Using Transformer to Capture Duplicate Records

purush · Post by **purush** » Mon Apr 02, 2007 11:16 pm

Hi,

I want to filter the Duplicate records and also capture them.I can use a Remove Duplicate Stage by which I can remove duplicates but cannot capture the Duplicate Records. Can I use a Transformer for this.If so, Can anyone tell me how can I implement the Logic......

Purush

vmcburney · Post by **vmcburney** » Tue Apr 03, 2007 12:09 am

A transformer can use stage variables to remember values from the previous row. You do this by using one stage variable to compare and several to hold the comparison values.

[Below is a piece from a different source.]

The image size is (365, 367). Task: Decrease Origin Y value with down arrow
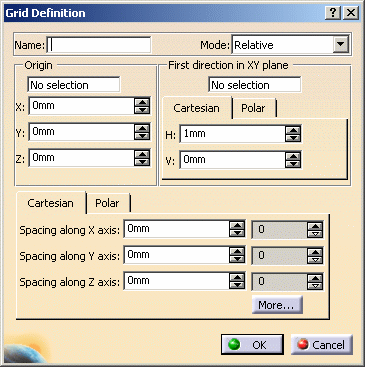click(142, 136)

If you remember that Stage Variables are executed in the order they appear this makes it easy to compare adjacent rows of data.

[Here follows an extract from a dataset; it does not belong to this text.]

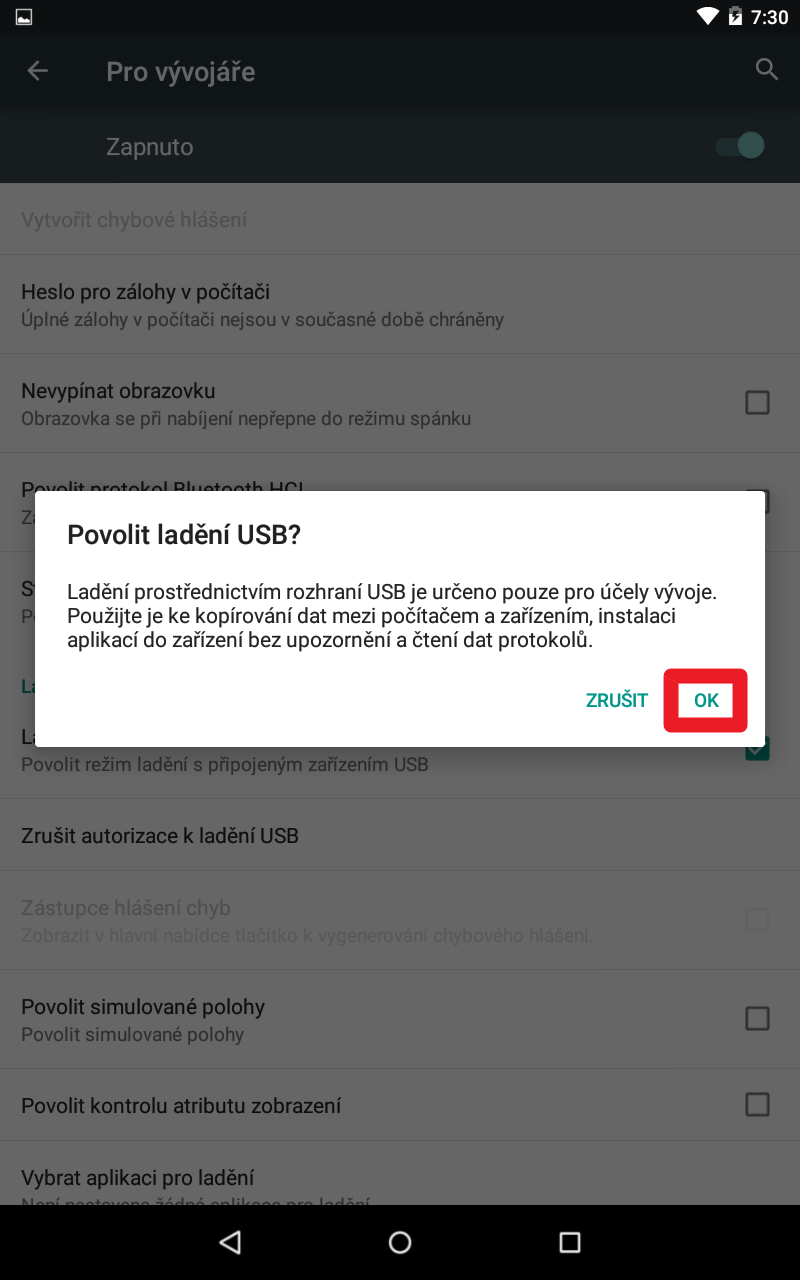
Task: Tap the clock showing 7:30
Action: [x=770, y=17]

In this example the first stage variable checks to see if the key from the previous row is different to the new key:
IsDuplicate: input.key1 : '|' : input.key2 = CompareKey
CompareKey: input.key1 : '|' : input.key2

This only works if you sort your data and partition it by that sort key. It is very fast. When IsDuplicate is true you output the row as a matched duplicate, otherwise you output it as unique.

csrazdan · Post by **csrazdan** » Tue Apr 03, 2007 10:03 pm

You can also perform this activity using SORT stage. Add a SORT stage to you job design. and sort it based on your key. Add SORT stage property Create Key Change Column. This property will add a column to your output link. The value of this column is 1 for the first record in the sort record group else the value is 0. Downstream in a transformer you can split the records based on the value of this column.

Hope it helps........

vmcburney · Post by **vmcburney** » Tue Apr 03, 2007 10:46 pm

Good tip, much better than mine since you have to sort the data to do a remove duplicates you might as well add the key change property when you sort.

ray.wurlod · Post by **ray.wurlod** » Tue Apr 03, 2007 11:20 pm

You can use Remove Duplicates and yet capture the duplicates. Upstream of the Remove Duplicate stage insert a Copy stage. On a second output of the copy stage insert an Aggregator stage that counts the rows, grouping by the same columns that the Remove Duplicates stage uses, then filter those rows for which the count is 2 or more. These are the duplicates. More efficiently, ignore the Remove Duplicates stage completely, and have a second output from the Filter stage filtering those rows for which the count is precisely 1.